## PROBLEM DETAILS
You are asked to write out the entries exactly as they are given.

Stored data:
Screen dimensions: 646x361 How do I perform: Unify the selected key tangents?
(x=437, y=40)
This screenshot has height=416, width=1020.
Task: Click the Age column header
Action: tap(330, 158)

## EXERCISE ANSWER
Screen dimensions: 646x361 How do I perform: Unify the selected key tangents?
(x=437, y=40)
This screenshot has height=416, width=1020.
Task: Click the Age column header
Action: tap(330, 158)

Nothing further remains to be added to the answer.